At A-level, we’re usually given the tidy textbook version: the structure of the personality (id, ego, superego), psychosexual stages, defence mechanisms, dream analysis, and an introduction to the unconscious mind. And although those basics are important, they barely scratch the surface of what Freud actually contributed—or how deeply those concepts can be felt in the therapy room. The classroom version tends to focus on evaluating his theories in terms of scientific credibility, testability, or cultural relevance, which is useful academically, but it doesn’t prepare you for how these ideas can come alive when you’re sitting across from someone who is trying to understand themselves.

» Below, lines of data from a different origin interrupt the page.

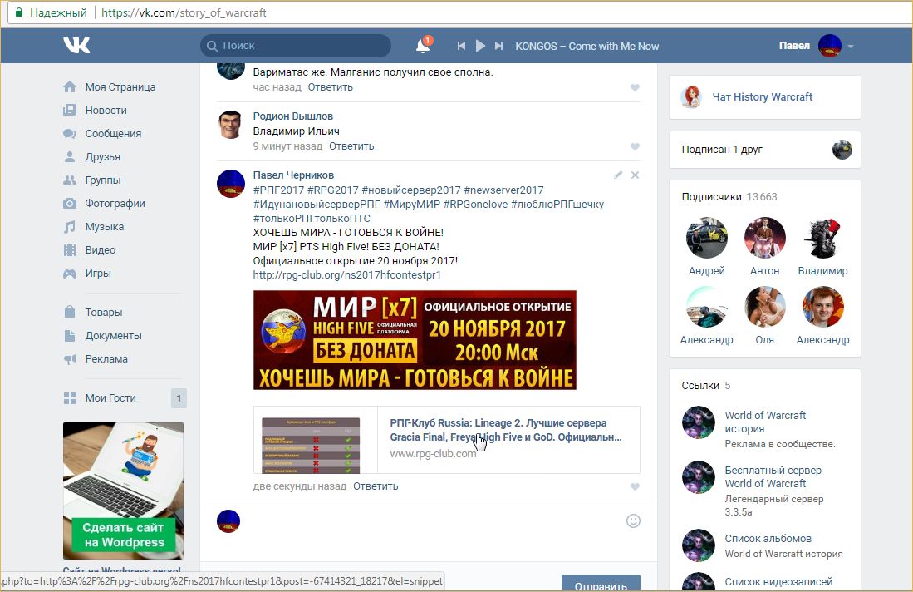Open Чат History Warcraft
Viewport: 913px width, 592px height.
[x=762, y=97]

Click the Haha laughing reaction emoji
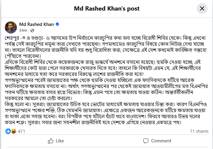(13, 131)
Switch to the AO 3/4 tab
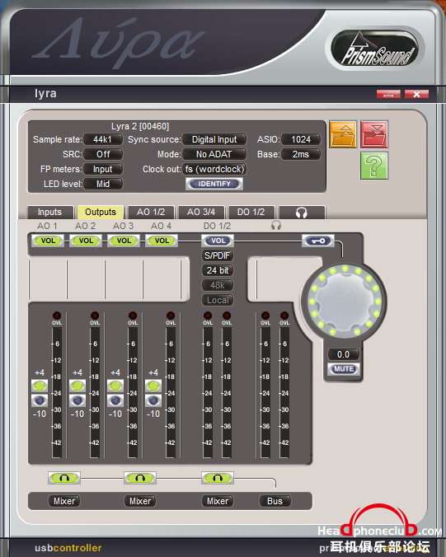446x557 pixels. tap(201, 213)

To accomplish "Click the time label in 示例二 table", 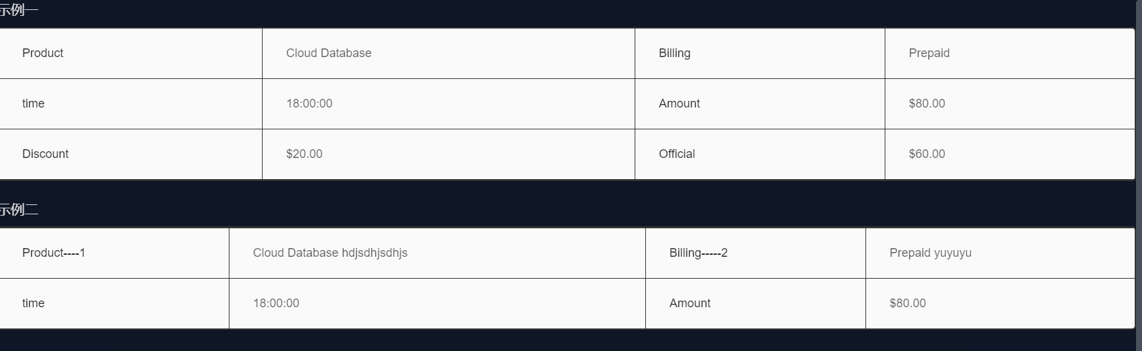I will [33, 303].
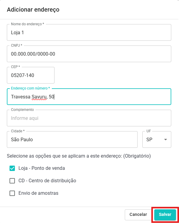Uncheck the Loja - Ponto de venda checkbox

[x=12, y=168]

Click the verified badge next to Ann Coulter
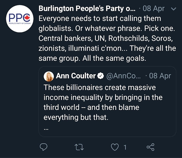pyautogui.click(x=100, y=76)
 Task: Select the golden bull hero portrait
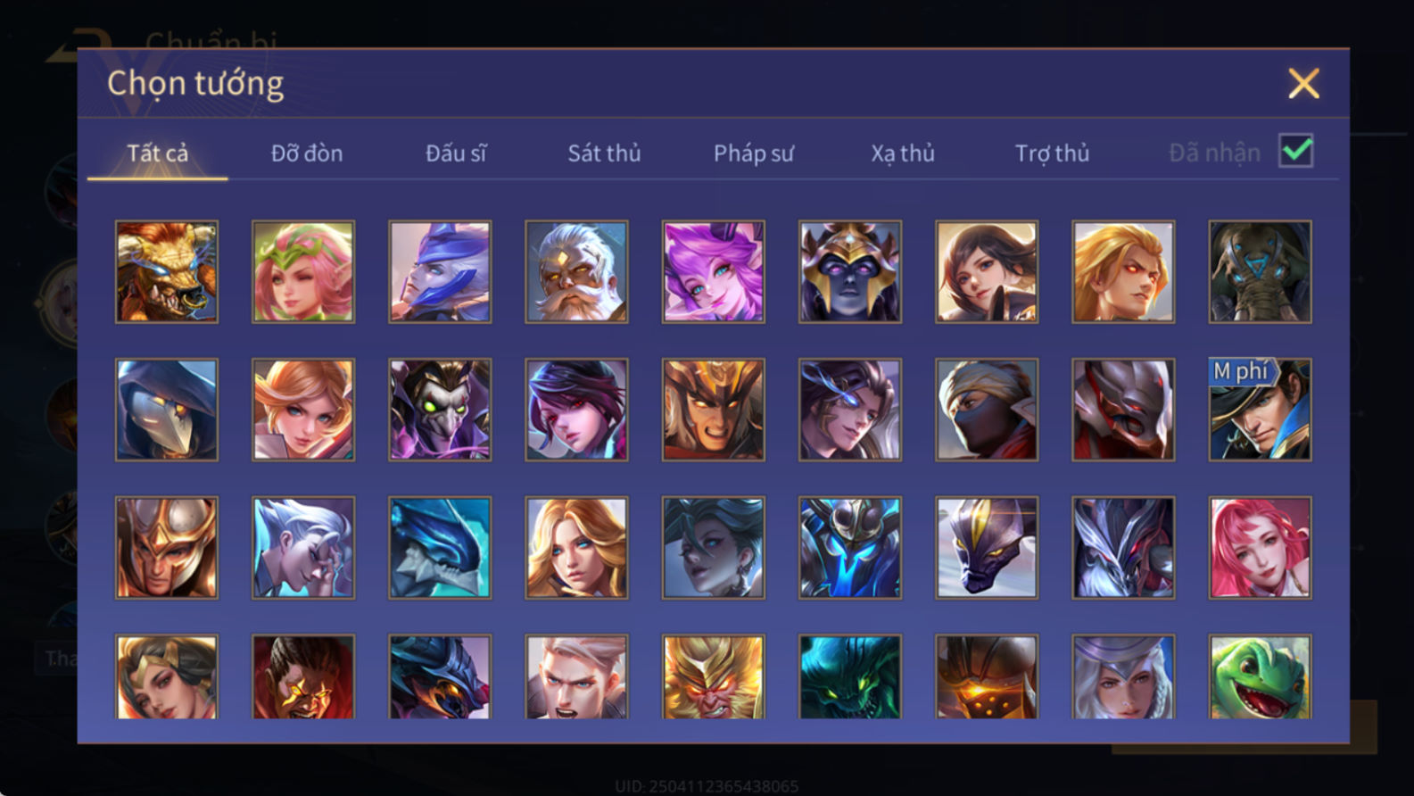click(x=167, y=271)
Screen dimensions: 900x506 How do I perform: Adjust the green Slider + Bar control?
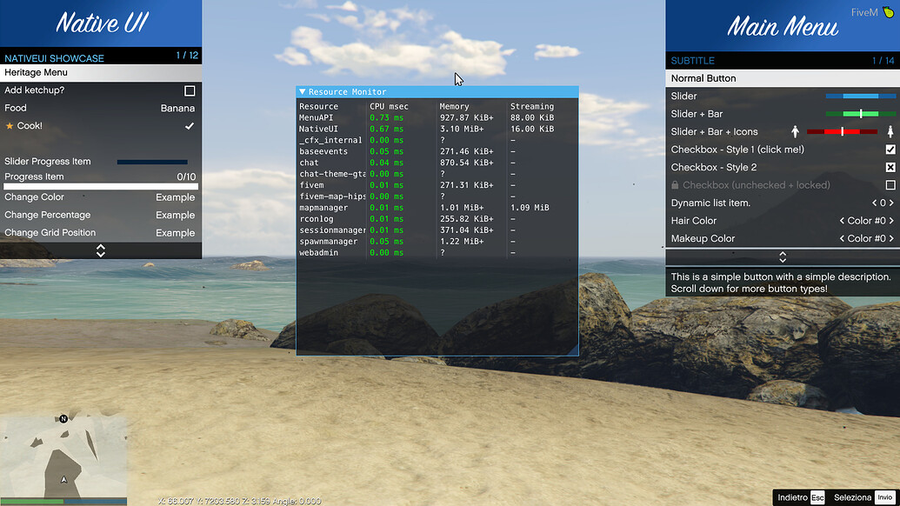click(861, 113)
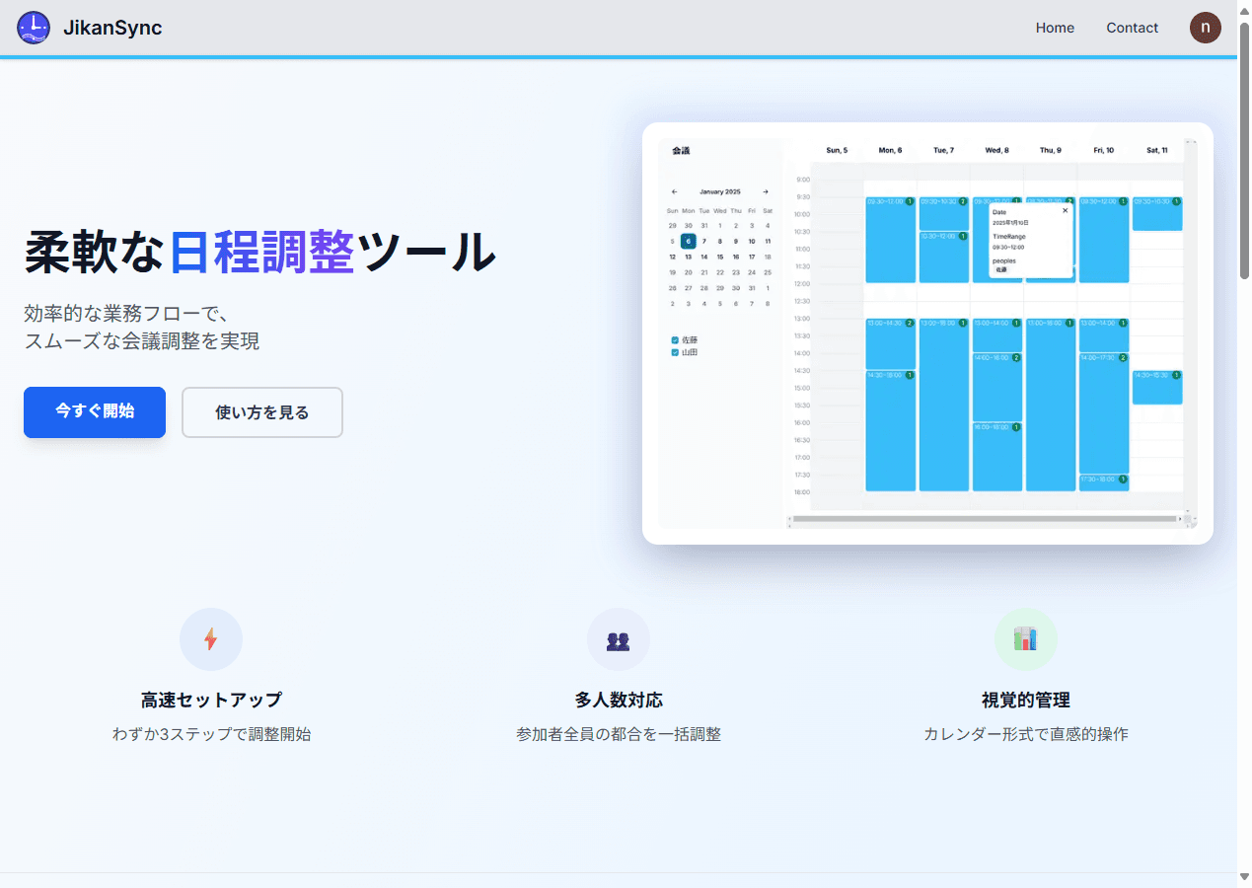Open the Sat 14:30–15:30 event block
Screen dimensions: 1252x888
coord(1156,388)
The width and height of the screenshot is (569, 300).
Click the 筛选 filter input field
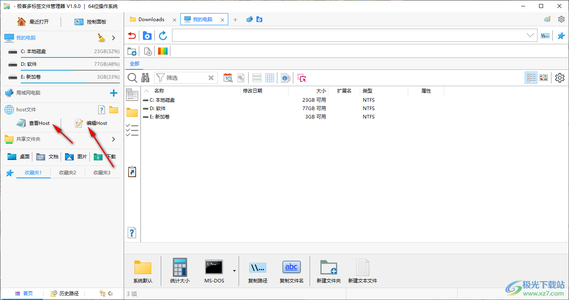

With clinical experience, Freud becomes less of a historical figure and more of a starting point—a foundation from which the entire psychodynamic approach has evolved. His understanding of the unconscious, transference, conflict, and early relational experiences still shapes the very heart of the work, even when modern practice refines, adapts, or challenges him. Concepts that seemed abstract at 17 suddenly become visible and human: the way people defend against painful feelings, the subtle patterns that repeat across relationships, the symbolic way the past speaks through the present. You start to see how Freud wasn’t just theorising; he was trying to map the terrain of human experience at a time when no one else had dared to.
Do I agree with everything Freud wrote? Definitely no, but I have the utmost respect for his work, far more than A-level me ever would have done!